DATA TO USE:
* * * * * * *
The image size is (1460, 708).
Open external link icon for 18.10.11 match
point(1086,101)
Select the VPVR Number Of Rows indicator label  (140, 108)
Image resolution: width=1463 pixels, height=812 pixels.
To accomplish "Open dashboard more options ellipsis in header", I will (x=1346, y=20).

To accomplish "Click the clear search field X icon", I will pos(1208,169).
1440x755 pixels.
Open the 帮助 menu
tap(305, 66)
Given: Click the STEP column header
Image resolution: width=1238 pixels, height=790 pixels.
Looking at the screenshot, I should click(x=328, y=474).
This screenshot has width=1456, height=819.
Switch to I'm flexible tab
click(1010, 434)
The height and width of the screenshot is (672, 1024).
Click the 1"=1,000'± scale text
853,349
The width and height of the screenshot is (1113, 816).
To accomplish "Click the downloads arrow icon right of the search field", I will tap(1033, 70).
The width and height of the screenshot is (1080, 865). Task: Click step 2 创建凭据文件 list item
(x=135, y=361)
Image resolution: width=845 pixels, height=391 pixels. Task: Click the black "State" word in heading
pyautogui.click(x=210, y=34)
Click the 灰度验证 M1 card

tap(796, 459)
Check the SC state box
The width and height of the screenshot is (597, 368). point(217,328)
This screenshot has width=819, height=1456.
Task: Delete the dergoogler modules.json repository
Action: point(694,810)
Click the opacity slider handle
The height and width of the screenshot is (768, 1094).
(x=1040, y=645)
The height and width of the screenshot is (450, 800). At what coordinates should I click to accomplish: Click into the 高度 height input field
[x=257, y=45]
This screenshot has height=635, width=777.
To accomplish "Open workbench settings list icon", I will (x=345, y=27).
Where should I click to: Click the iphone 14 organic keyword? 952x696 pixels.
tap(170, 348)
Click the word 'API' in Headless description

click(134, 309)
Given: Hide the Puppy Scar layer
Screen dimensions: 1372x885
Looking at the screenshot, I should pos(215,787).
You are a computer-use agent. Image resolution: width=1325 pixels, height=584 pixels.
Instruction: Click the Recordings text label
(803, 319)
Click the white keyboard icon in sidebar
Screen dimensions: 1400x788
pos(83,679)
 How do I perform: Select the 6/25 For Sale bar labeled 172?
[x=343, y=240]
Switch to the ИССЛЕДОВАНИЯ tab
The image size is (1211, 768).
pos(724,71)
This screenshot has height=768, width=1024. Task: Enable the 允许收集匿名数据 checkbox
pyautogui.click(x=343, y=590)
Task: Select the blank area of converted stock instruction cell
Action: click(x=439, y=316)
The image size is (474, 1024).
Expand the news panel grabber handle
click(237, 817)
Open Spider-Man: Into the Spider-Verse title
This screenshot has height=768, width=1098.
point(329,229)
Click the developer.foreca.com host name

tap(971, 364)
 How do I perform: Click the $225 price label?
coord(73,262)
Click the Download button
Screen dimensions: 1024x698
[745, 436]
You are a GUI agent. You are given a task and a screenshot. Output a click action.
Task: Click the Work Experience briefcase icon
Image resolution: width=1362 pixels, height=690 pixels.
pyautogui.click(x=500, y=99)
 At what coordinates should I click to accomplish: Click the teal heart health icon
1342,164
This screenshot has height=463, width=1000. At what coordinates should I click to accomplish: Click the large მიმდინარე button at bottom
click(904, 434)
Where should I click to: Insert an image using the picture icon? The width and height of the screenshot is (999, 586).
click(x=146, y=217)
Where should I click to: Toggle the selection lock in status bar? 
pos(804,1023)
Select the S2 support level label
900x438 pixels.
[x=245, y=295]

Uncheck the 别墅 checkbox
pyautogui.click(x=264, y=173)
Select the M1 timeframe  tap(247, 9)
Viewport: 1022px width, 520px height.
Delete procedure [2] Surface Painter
* * * * * * *
ACTION ITEM: How many lines of the listing include the string "search"? Respond with the number only.

RESPONSE TO THE TASK: 2